Transmission of structural changes from actin to the relay/converter and nucleotide binding pocket. In the _relM_up structure, β-sheet (orange), switch 2 (pink), and the relay (cyan) are not connected through the wedge loop (gray) to the upper relay (yellow) and activation loop (red). As the activation loop creates interaction with the N-terminal region of actin (green) in _relA·M_up, a hydrophobic cluster (cloud) is formed between the upper relay, wedge loop, and relay regions. Wedge loop is also repositioned, creating interaction with switch 2. In _relA·M_up,R520Q, the hydrophobic cluster and the wedge loop-switch 2 interaction could not form, whereas they are still present in _relA·M_up,R562Q and _relA·M_{up,K622Q/K623Q} mutants.

FIGURE 6.

Motional correlations of switch 2 with different structural regions of the myosin motor domain.

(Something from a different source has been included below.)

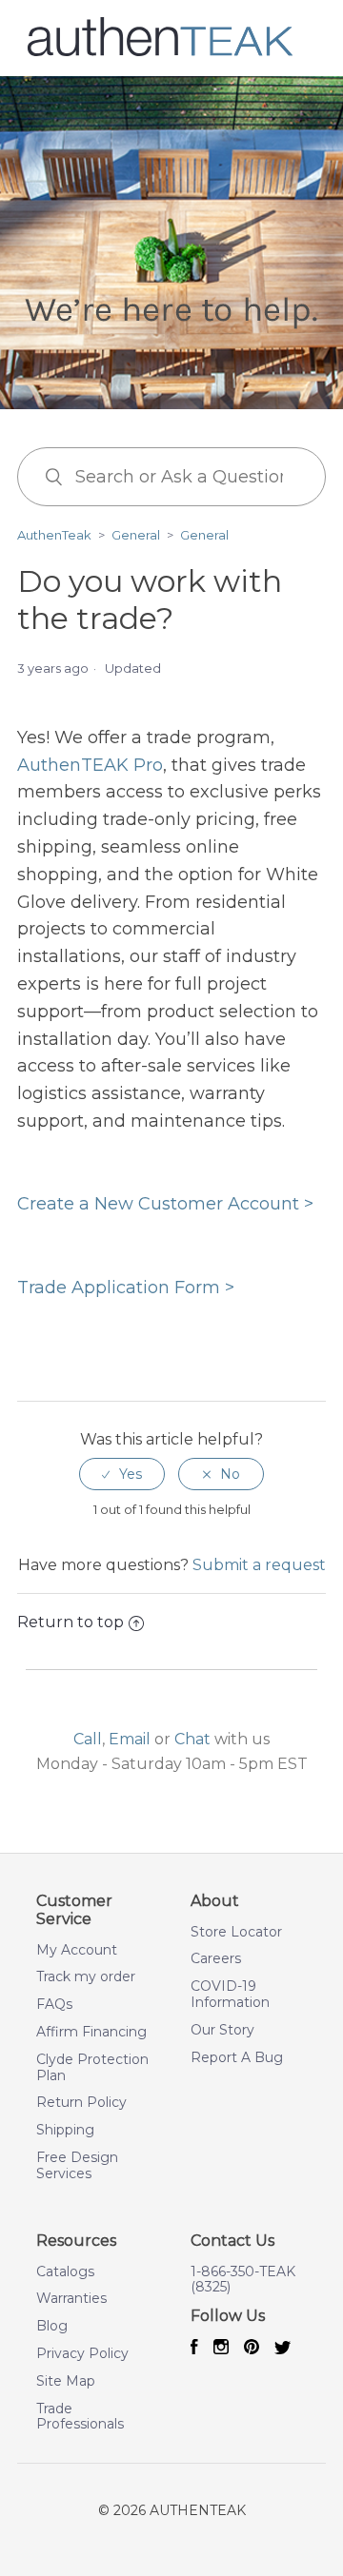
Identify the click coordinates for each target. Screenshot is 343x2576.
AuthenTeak (54, 534)
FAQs (54, 2004)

Motional correlations of switch 2 with different regions of myosin in the relaxed myosin and actomyosin structures are quantitatively represented by the red-white color code (scale bar). 0 value means no correlation and 1 is strong correlation. Representation of structural elements of myosin motor domain: converter (light blue), relay (cyan), upper relay (yellow), activation loop (red), loop 3 (blue), H-loop (green), loop 2 (ice blue), loop 4 (orange), cardiomyopathy loop (purple), and β-sheet (orange).

FIGURE 7.

Comparison of the extra primed state in myosin 2 and myosin 6 and their structural transmission pathways in the absence of actin. A, activation loop, switch 2, the relay and the converter region are highlighted from myosin (gray). Myosin 6 prepowerstroke state (PDB 2V26, blue) possesses a similar, or even more further primed lever and further closed switch 2 than _relA·M_up (red). The two myosin structures were aligned by their backbones. B, in the _relM_up structure, β-sheet (orange), switch 2 (pink), and the relay (blue) are not connected through the wedge loop (gray) with the upper relay (yellow) and activation loop (red). In the structure of myosin 6 (PDB 2V26), switch 2 creates interactions with the wedge loop, but the wedge loop has no further interactions with the upper relay region.